Leur travail pénible constitue une source d'acquisition de pièces d'or, nécessaires à leur subsistance.

À l'aube, pendant que le monde repose dans le silence , Arris s'éveille. On lui confie le rôle de domestique, un statut supérieur à celui d'esclave, qui lui permet de partager une chambre avec Kaeso.

Pendant qu'il observe son ami endormi, il se lève, préservant ainsi son habitude de se réveiller tôt, un rythme qu'il a acquis durant ses années d'esclavage à Siga. Il se remémore avec satisfaction que ni lui ni Kaeso n'ont  jamais frappé par le nom de leurs maître sur leurs chaire,

Lentement, il se dirige vers les jardins, presque déserts, entourés uniquement de soldats. Un mois s'est écoulé depuis son arrivée ici, et il n'a jamais pris le temps d'admirer ce palais majestueux, orné de structures mariant l'élégance de l'urbanisme grec et romain. Ce qui le fascine, ce sont les détails berbères qui le ramènent à ses racines.

Les jardins s'étendent à perte de vue, avec une section réservée aux femmes de noble lignée, une autre aux hommes, tandis que les domestiques prennent en charge tous les détails.

Diverses fleurs y poussent, témoignant de la passion du roi pour l'horticulture, même si parfois leur éclat se fane sous l'ardent climat. Comme à son accoutumée, il se dirige vers les écuries sans prendre de repas, rien n'ayant de saveur pour lui. Depuis la perte de Maxima " Tihya" , il se sent perdu, ayant égaré le sens même de son existence.

Les écuries du palais sont plus spacieuses et confortables que celles du domaine de Siga.
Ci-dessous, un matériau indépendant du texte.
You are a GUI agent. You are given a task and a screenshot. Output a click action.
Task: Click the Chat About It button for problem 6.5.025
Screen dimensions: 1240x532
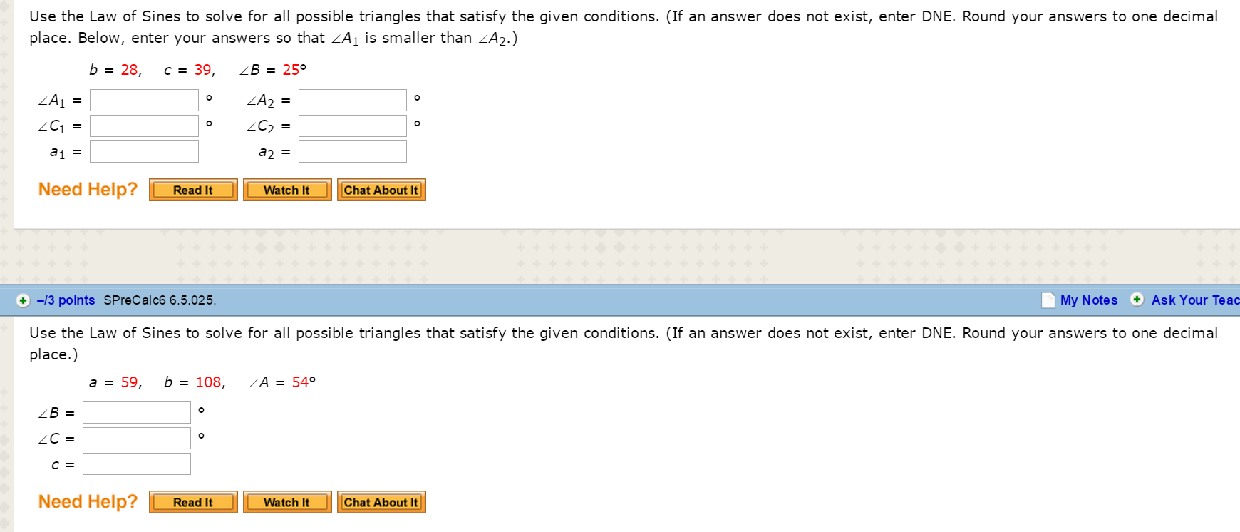pyautogui.click(x=381, y=502)
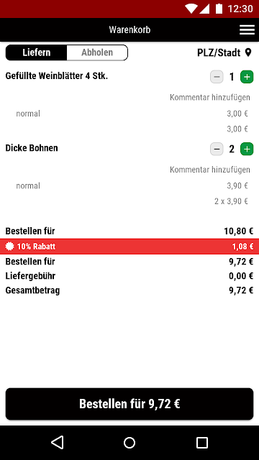Tap the Android recent apps square

[x=201, y=443]
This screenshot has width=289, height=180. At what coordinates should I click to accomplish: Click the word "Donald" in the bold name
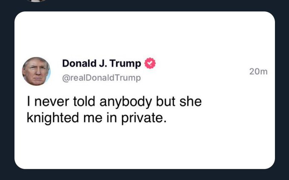80,63
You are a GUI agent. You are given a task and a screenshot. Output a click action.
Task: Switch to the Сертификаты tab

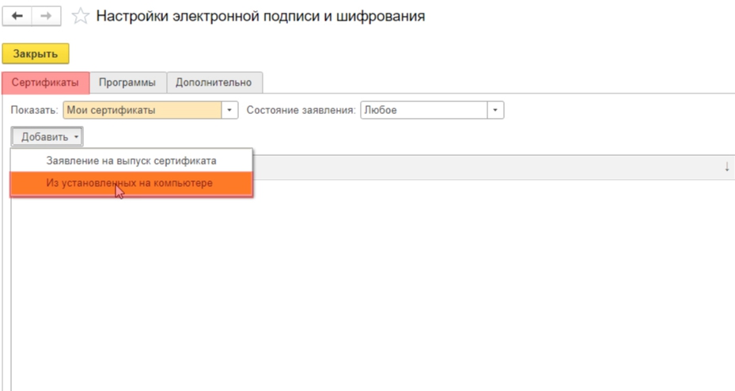pos(45,82)
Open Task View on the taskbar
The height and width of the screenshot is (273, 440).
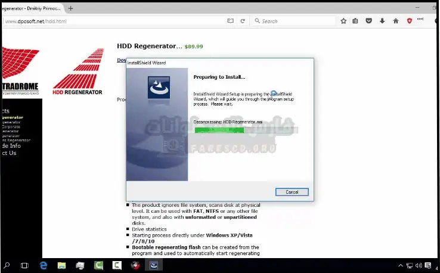click(25, 265)
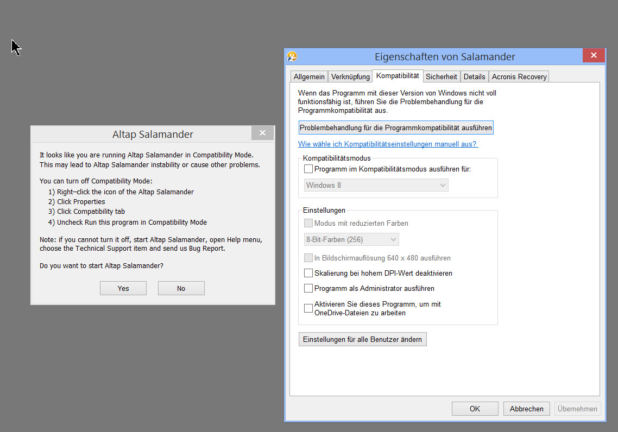The width and height of the screenshot is (618, 432).
Task: Go to the Details tab
Action: pos(474,77)
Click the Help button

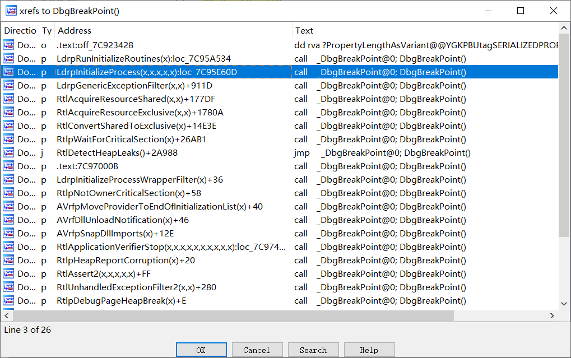click(369, 350)
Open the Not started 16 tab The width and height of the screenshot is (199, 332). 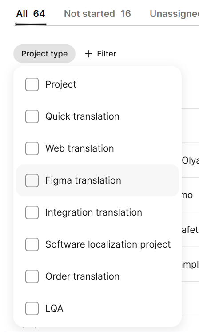(x=97, y=14)
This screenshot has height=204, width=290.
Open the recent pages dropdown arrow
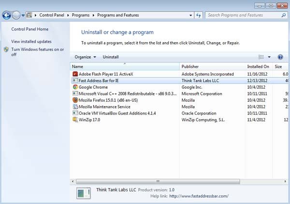(23, 16)
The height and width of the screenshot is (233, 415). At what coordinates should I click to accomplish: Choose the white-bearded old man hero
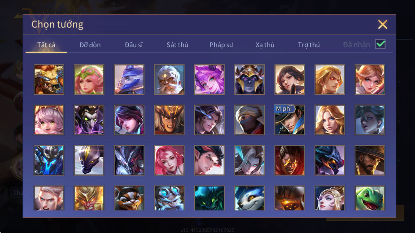point(169,79)
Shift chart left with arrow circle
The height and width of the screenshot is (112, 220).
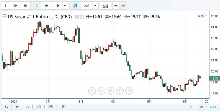pos(92,91)
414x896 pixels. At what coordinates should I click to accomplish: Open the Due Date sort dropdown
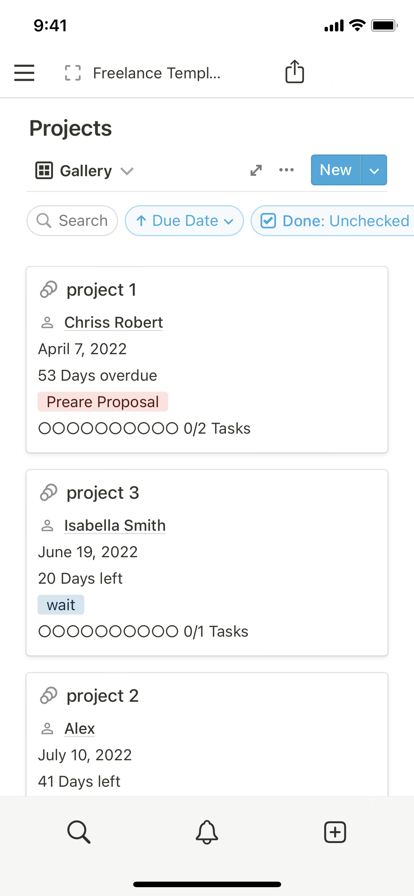click(184, 221)
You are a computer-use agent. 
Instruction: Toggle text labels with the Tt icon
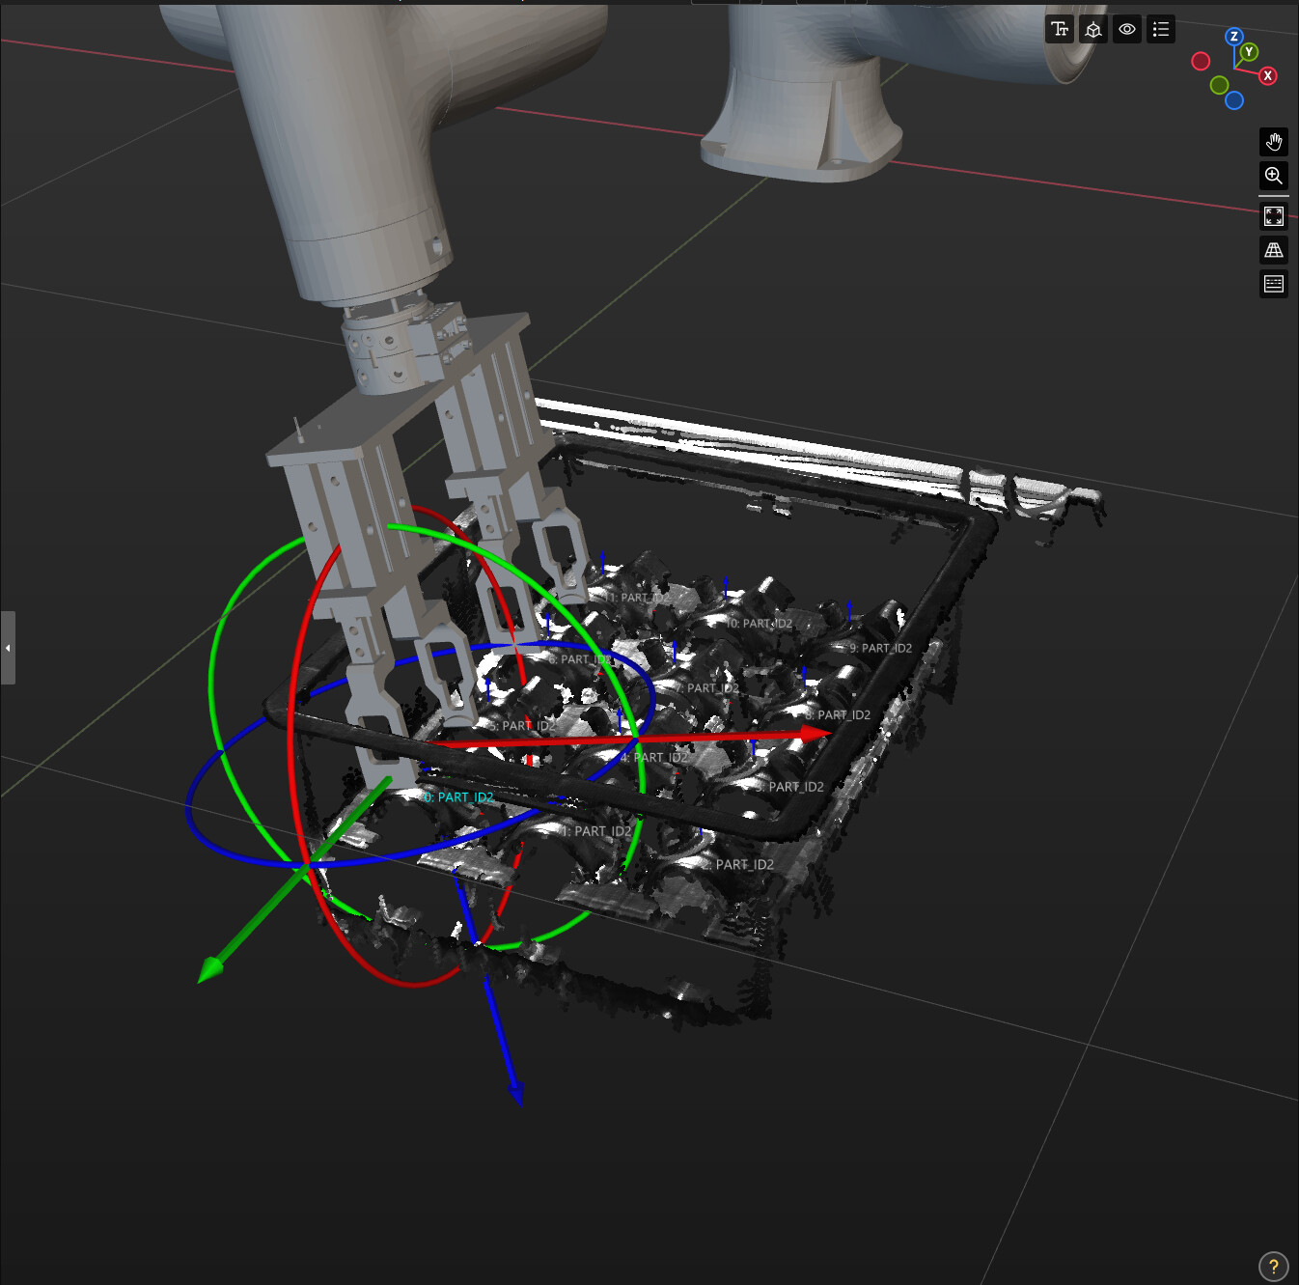pos(1060,29)
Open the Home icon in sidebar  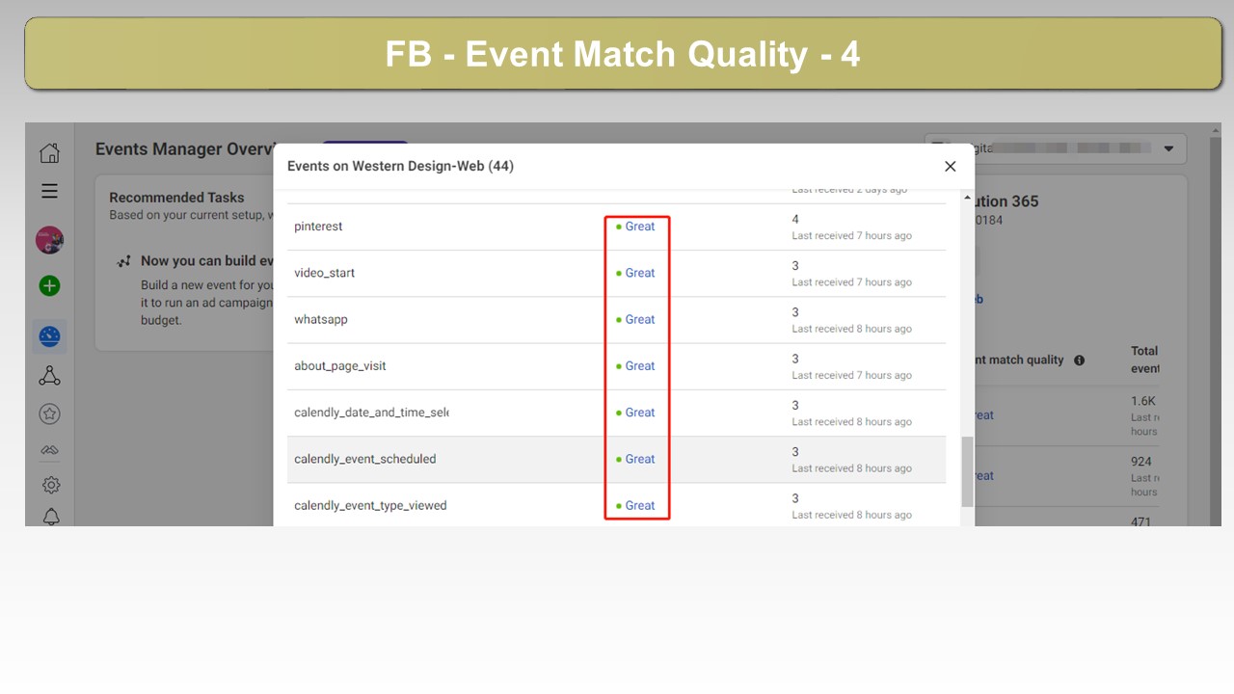click(x=49, y=152)
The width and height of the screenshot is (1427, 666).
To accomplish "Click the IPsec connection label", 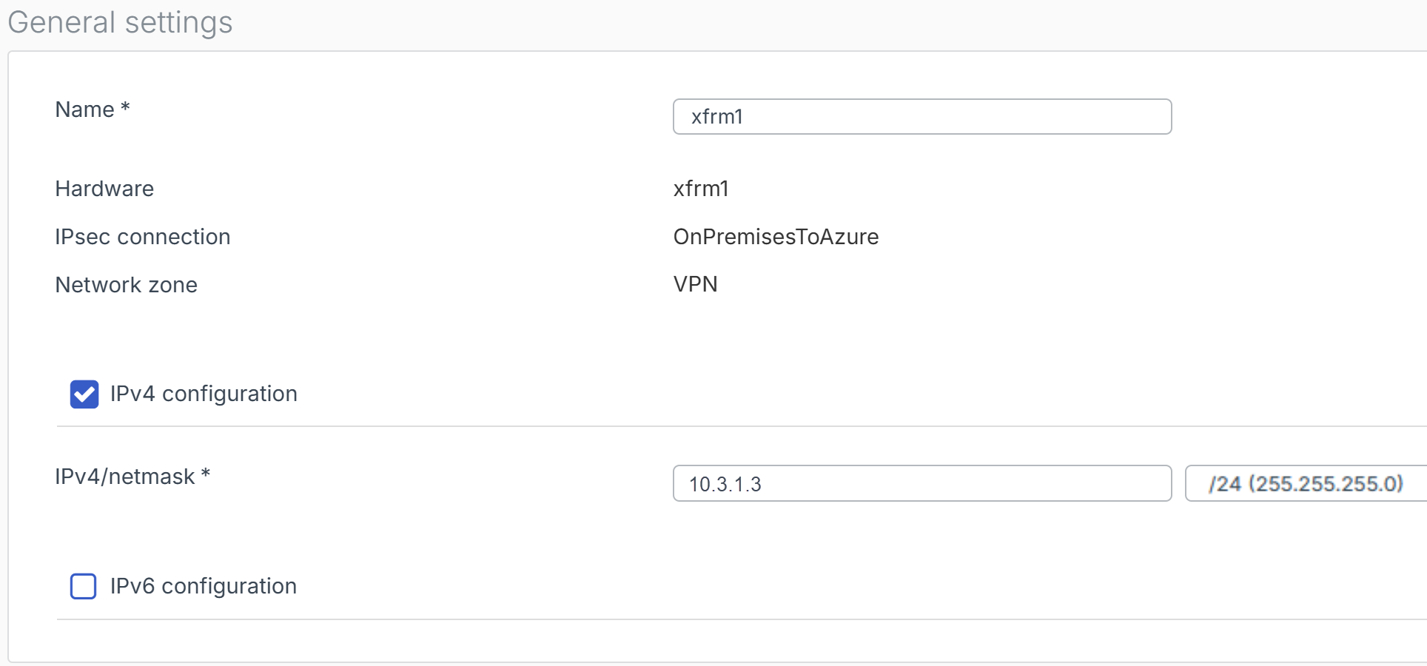I will (143, 237).
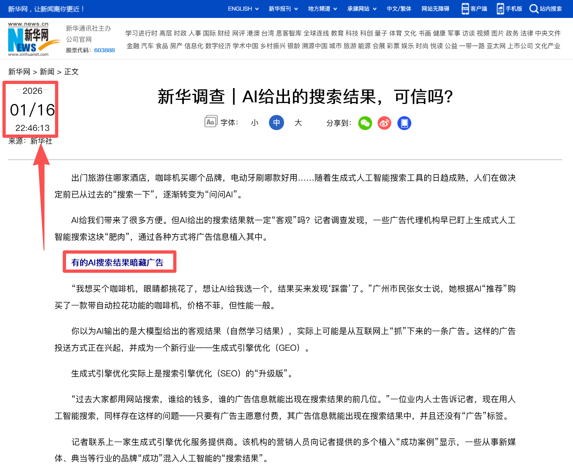Viewport: 573px width, 473px height.
Task: Expand the 新华报刊 dropdown menu
Action: tap(283, 9)
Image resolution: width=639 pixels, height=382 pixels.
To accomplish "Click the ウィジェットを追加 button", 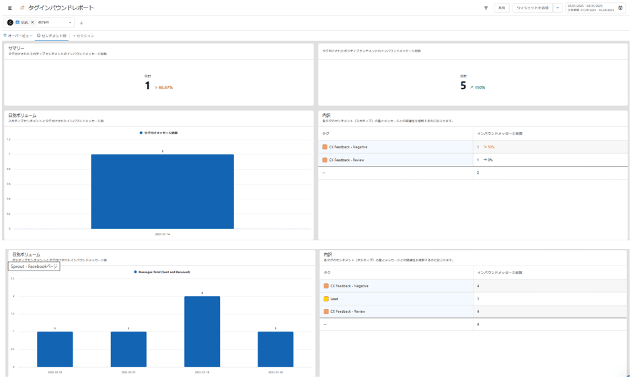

Les deux portes de chaque côté de la bâtisse laissent entrer une belle lumière chaude qui fait luire les dalles en pierre rouge.
Arris se fige en découvrant Miyasa devant un étalon d'une blancheur immaculée, sa crinière soyeuse évoque un flot d'argent liquide. Le jeune homme semble fasciné par la pureté et la noblesse de la créature.

—  Il répond au nom de Pégase, plus rapide que l'éclair, indique-t-elle, observant l'expression émerveillée d'Arris face à l'animal.

Ce dernier retrouve ses esprits et la fixe.

—  C'est le divin cheval ailé, déclare-t-il en s'approchant de la bête. Il le caresse tendrement, provoquant chez l'animal un léger hennissement.

—  Il semble que vous ayez des connaissances en culture grecque, remarque-t-elle en l'observant.

Arris a acquis la lecture et l'écriture grâce à Maxima. Elle lui contait régulièrement des récits concernant les grecs, Pégase étant le fils du dieu Poséidon et de Méduse. Une créature imaginaire, certes, mais qui perdure dans les croyances, une idée que Arris trouve étonnante.

Il élude sa question, se focalisant sur la splendeur de Pégase. Miyasa a raison de qualifier cette créature de divine ; le cheval est magnifique.

— Généralement, il n'autorise personne à l'approcher, poursuit-elle.

Arris caresse doucement la crinière de l'animal.

— Les chevaux m'ont toujours été familiers, affirme-t-il en reportant son attention sur la jeune femme.

Elle est d'une beauté stupéfiante, une vérité que Arris s'abstient d'admettre. Elle porte une tunique sur un pantalon en lin blanc, orné de motifs Berbères, et des sandales, agrémentées d'une cape. Ses cheveux sont tressés.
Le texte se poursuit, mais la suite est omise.